While I'm not so idealistic to believe that partnerships and marriages should never fall apart, I do wonder how many might have been saved if those witnesses had remained more involved in supporting and encouraging the couples. Of course, the reality is that not everyone will stay with his or her original partner and that is neither good nor bad. Its just a fact of human relationships. In response to my feminist friends I can point to the many strong women who say enough is enough and walk away. And so they should if the male in the relationship refuses to change his behaviour. Many other women need to be empowered to do the same.

I guess over the years our liberal society has just got lazy as we, en-masse, subscribe to the idea of individualism and contribute to the atomisation of our society. That retreat into the back yards of suburbia where the fences are now taller than the clothes lines under which I can still recall my mother chatting with our neighbours while watching us kids play. Nowadays, if our council allows us to erect a clothesline - how many do you see in these new housing developments - the fences we put up prevent us from chatting with the neighbours anyway!

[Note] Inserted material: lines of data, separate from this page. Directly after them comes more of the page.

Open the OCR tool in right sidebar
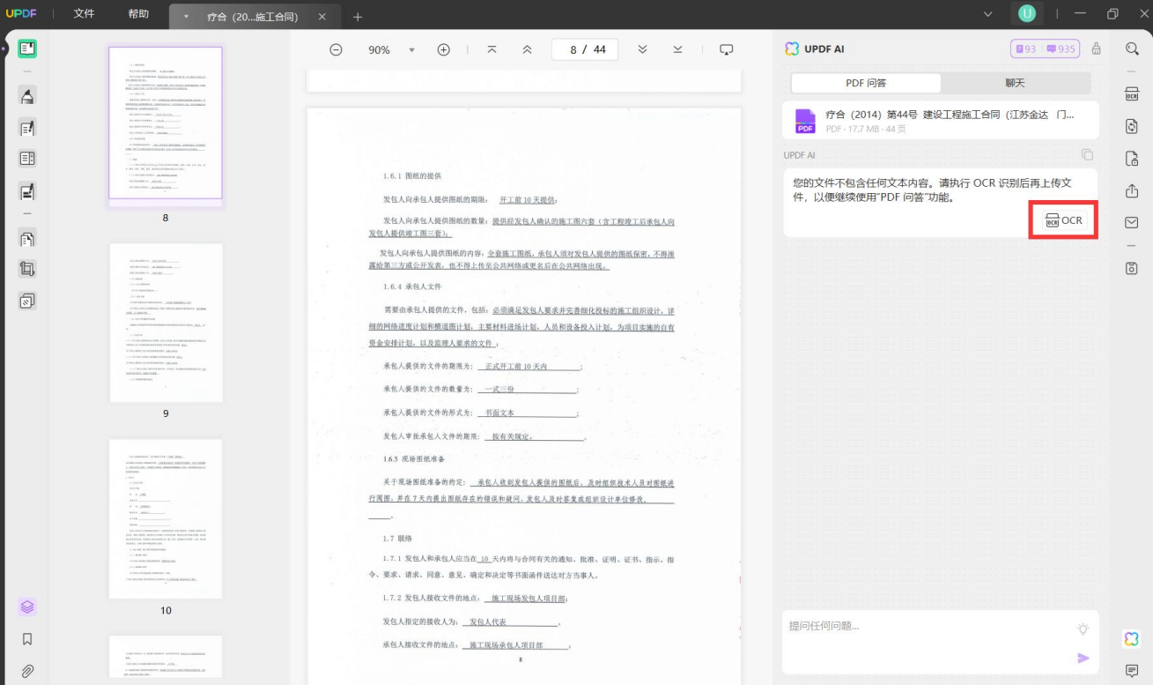The height and width of the screenshot is (685, 1153). 1132,95
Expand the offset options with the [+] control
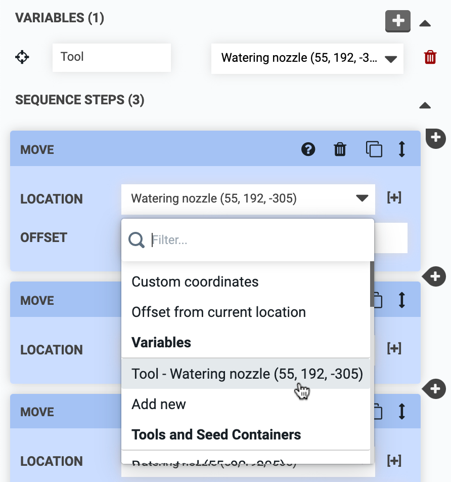451x482 pixels. [x=394, y=198]
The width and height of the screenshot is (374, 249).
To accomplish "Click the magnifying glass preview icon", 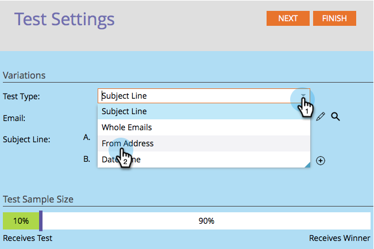I will coord(336,116).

Next time you watch one of those garden or home make over shows take note of what they do to prevent interaction with the neighbours. What do we see in the back yards? Fences higher than the celebrity gardeners and builders are tall. If the fence is not like that when they start, they will tack a trellis on top and plant a climber, all the while describing how good it will look in two months time and how, once the climber is established it will prevent 'prying eyes' from seeing this wonderful creation.

These programs encourage us to create our own little paradises but not open and welcoming spaces. The programs encourage us to create privatised gardens of Eden that need to be shut off from the world and shared with no-one. This retreat into the private world of our own making is a demonstration of how out of control we are made to believe the world has become. We are told that it is much safer to stay at home and not become involved. In short, we are encouraged to refuse to become witnesses to what is occurring around us. Many of us choose to stay in our back yards or indoors in an environment we can 'control' (to some extent anyway) than to go out and engage the world head on.

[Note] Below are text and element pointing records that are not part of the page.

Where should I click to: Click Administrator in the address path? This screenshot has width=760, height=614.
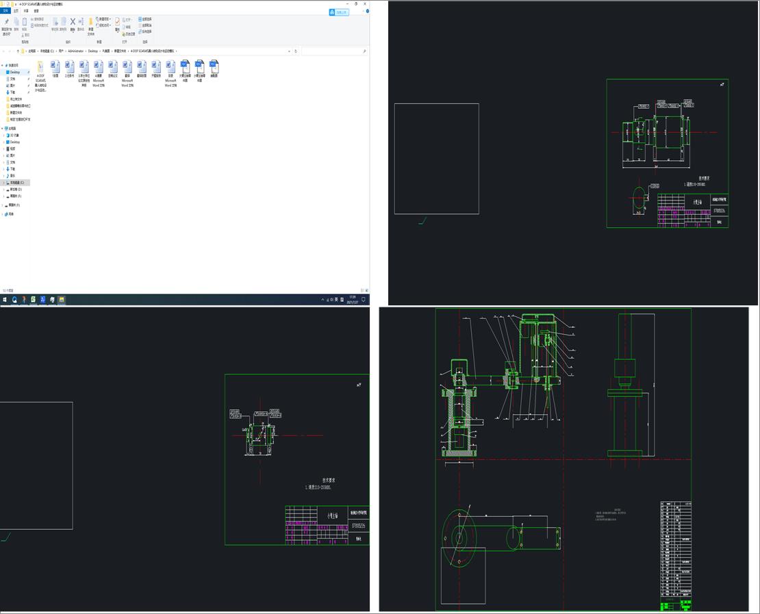[x=75, y=51]
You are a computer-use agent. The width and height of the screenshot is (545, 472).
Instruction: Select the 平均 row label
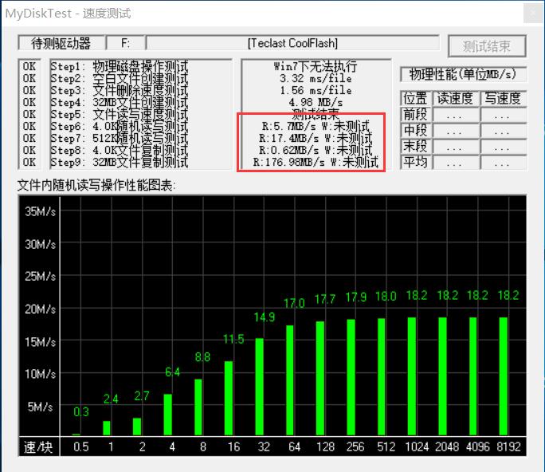415,163
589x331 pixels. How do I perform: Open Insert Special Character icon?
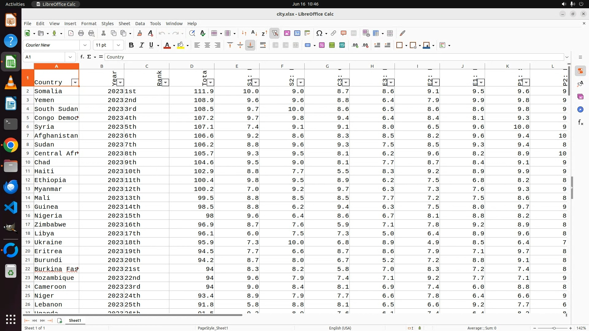(x=319, y=33)
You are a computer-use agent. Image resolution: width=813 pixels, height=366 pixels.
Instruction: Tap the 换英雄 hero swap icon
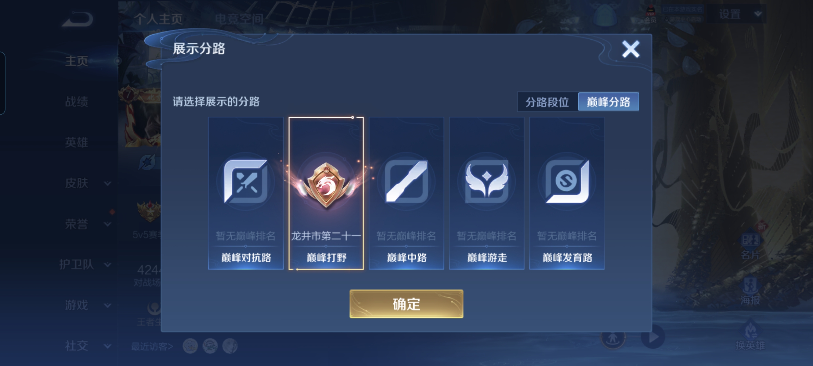coord(751,330)
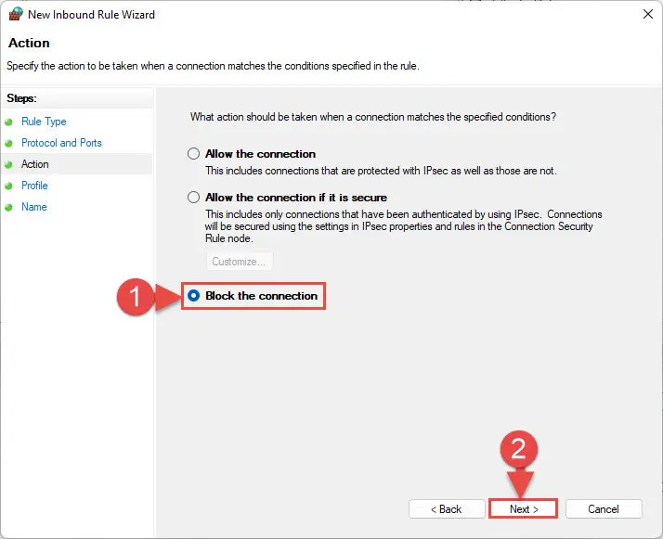Click the Next button

click(524, 509)
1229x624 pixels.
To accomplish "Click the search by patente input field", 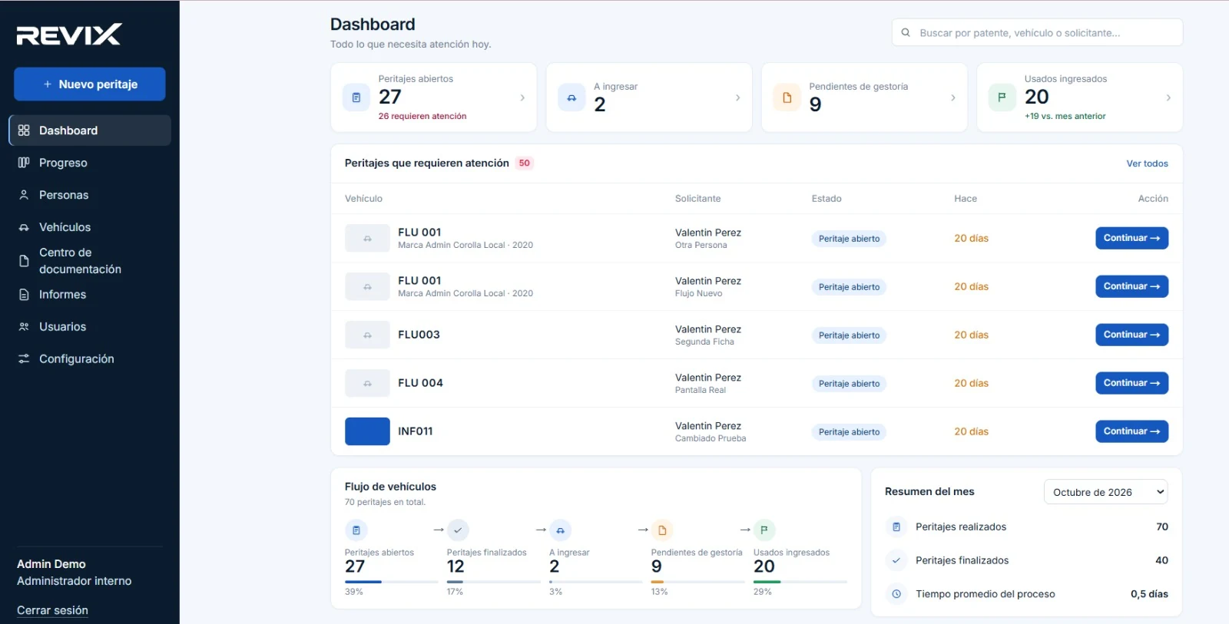I will click(x=1037, y=33).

This cutting off from each other was brought back into focus as the minister asked us to be witnesses to the wedding because it jolted me back to the reality of the world. While I was safe and happy, and the wedding was a welcome break from study, work and the despair I often feel, I realised that I was being asked to engage with this couple in their life journey. I had taken the trouble to throw on the bag of fruit (I even washed the car - can you believe it) and take a day out from the nice, safe controlled world of my studio/office and spent it with the outlaws and other rellies.

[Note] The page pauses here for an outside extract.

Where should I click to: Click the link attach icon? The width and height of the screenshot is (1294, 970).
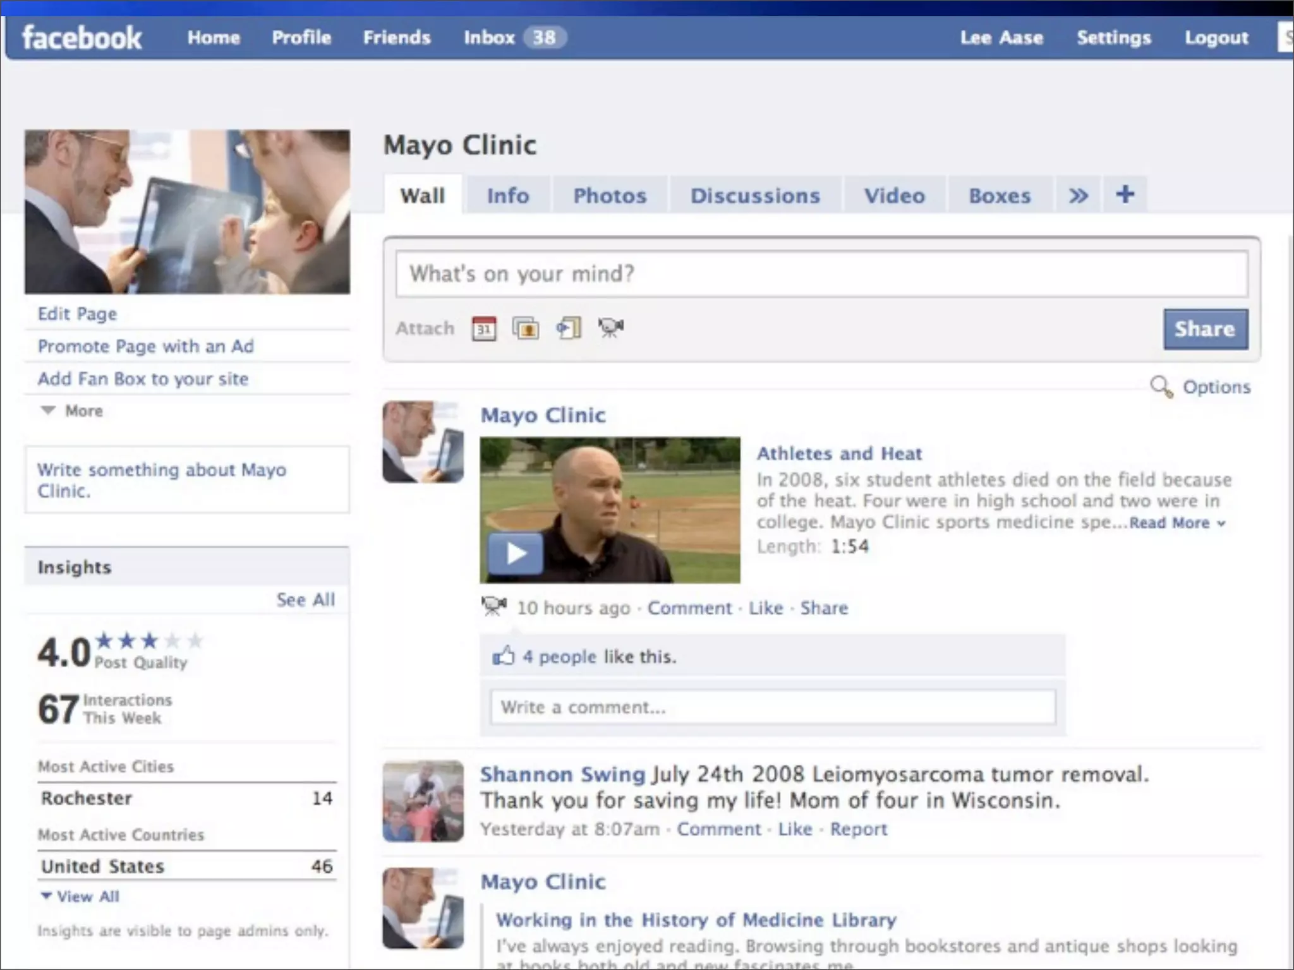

This simple, age old ceremony reinvigorated me. It would have been easy to walk away from the reception and think, "well that's the last in-law hitched", lets go home. That would have been the simple response. On reflection it became obvious that the day had been more than just a wedding for me. It had taken on the impetus of a rally call. A call to once more join in the daily struggle of those whose circumstance is not entirely of their own making. To remain vigilant and alert for the signs of what other good, just and right things are being stripped from us. And, finally, to remember what it's like to fall in love. I had a great time last weekend, with only one minor distraction. A bit of R & R can go a long way and if you have not had the chance to relax for a while, can I suggest you just take even a short walk through a park, or step outside and greet your neighbour. Of course this won't solve ongoing feuds or create world peace or feed the hungry or solve the debt burden. But it might just make you feel better and if you feel better, then you may just be able to better serve those around you. After all, we are truly witnesses of each other's life journey. The challenge for us is to become more than just watchers as lives pass us by and to actively join with them, hear their hopes and dreams and work in partnership to create a better world for my brother in law and his new wife's (future) kids.